Lady Elliot Island

  1. Les mystères de l’île

    Clara est une youtubeuse, influenceuse presque professionnelle, mais son jeune âge ne l’empêche pas de déjà tomber dans les travers de ce milieu : acide, cassante, entourée de sa meute de suiveurs, elle ne voit le monde que du haut de sa tour dorée. Pour son anniversaire, son père lui offre six billets d’avion pour rejoindre Lady Elliot Island, à l’est de l’Australie. Parce qu’il lui reste deux billets sur les bras après avoir confié les autres à ses proches, elle organise un jeu sur les réseaux sociaux pour dégoter les deux derniers voyageurs, qui seront deux inconnus. Mais sur place, l’île réserve de bien mauvaises rencontres et autres incidents : en voudrait-on à Clara ?

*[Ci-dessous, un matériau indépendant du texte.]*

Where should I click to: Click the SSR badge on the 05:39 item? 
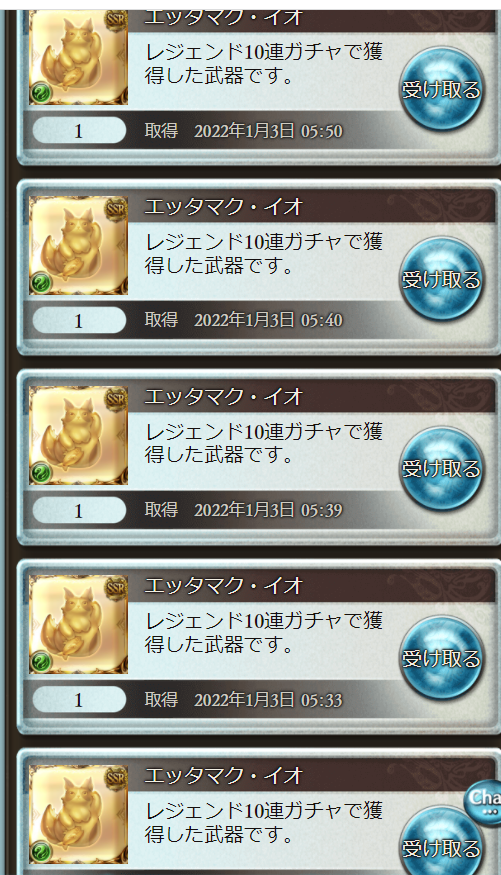click(x=116, y=399)
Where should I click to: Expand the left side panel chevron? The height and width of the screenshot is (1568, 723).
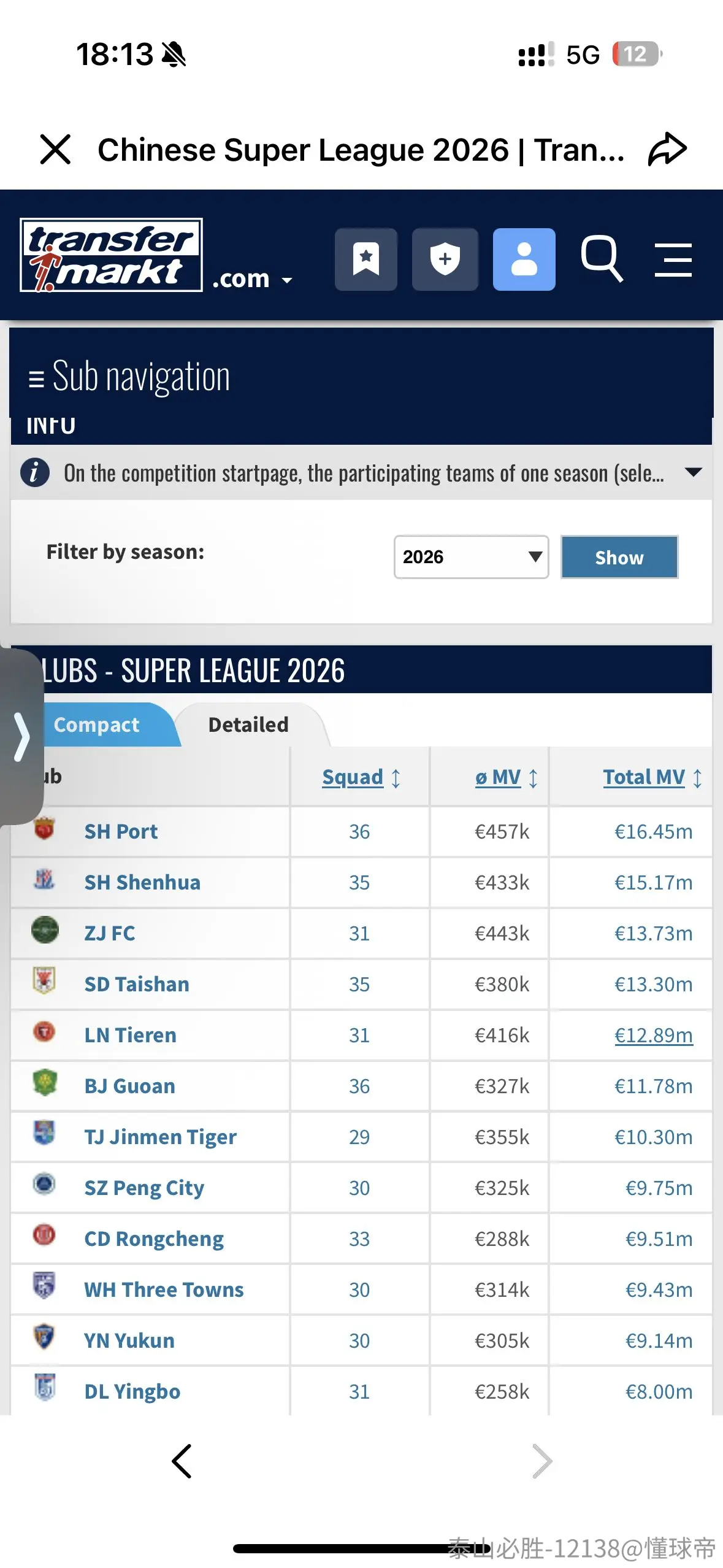click(x=22, y=736)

    De Christophe Guillaumot, on connaît surtout ses polars destinés aux adultes, comme Chasses à l’homme ou Abattez les grands arbres, et voilà qu’il se lance dans la littérature pour la jeunesse. On est immédiatement pris par le récit : des chapitres qui s’enchaînent brillamment, un rythme qui ne faiblit pas, et des personnages décrits avec un nécessaire vitriol. Clara est très bien croquée : imbue d’elle-même, ne se considérant qu’à l’aune de la fallacieuse et insipide « popularité » des réseaux sociaux, méprisant avec une morgue inouïe celles et ceux qui ne font pas partie de sa caste, et ce ne sont pas ses récents problèmes de vue qui la portent à plus d’humanité. Mais dès que nos jeunes débarquent sur l’île, les imprévus se multiplient : une araignée dans la chambre de Clara, les communications hors service, un incendie, un vol… Le ton policier est réussi, l’ambiance délicieusement oppressante, et la faune locale ne fait qu’accroître cette atmosphère anxiogène. Cependant, Christophe Guillaumot se perd un peu dans le dernier tiers : quelques passages existentiels et presque chamaniques, avec la présence d’un Aborigène, même s’ils sont agréables, débarquent dans le récit de manière inattendue et pas nécessairement harmonieuse. D’autre part, les motivations du saboteur, même si elles sont crédibles, sont sans réelle originalité, au point de décevoir. Mais il n’en demeure pas moins que la peinture du milieu artificiel dans lequel baigne notre héroïne est une réussite.

    A mi-chemin entre le polar et la littérature blanche pour les adolescents, une nouvelle corde à l’arc de Christophe Guillaumot, dont on espère déjà d’autres polars pour la jeunesse.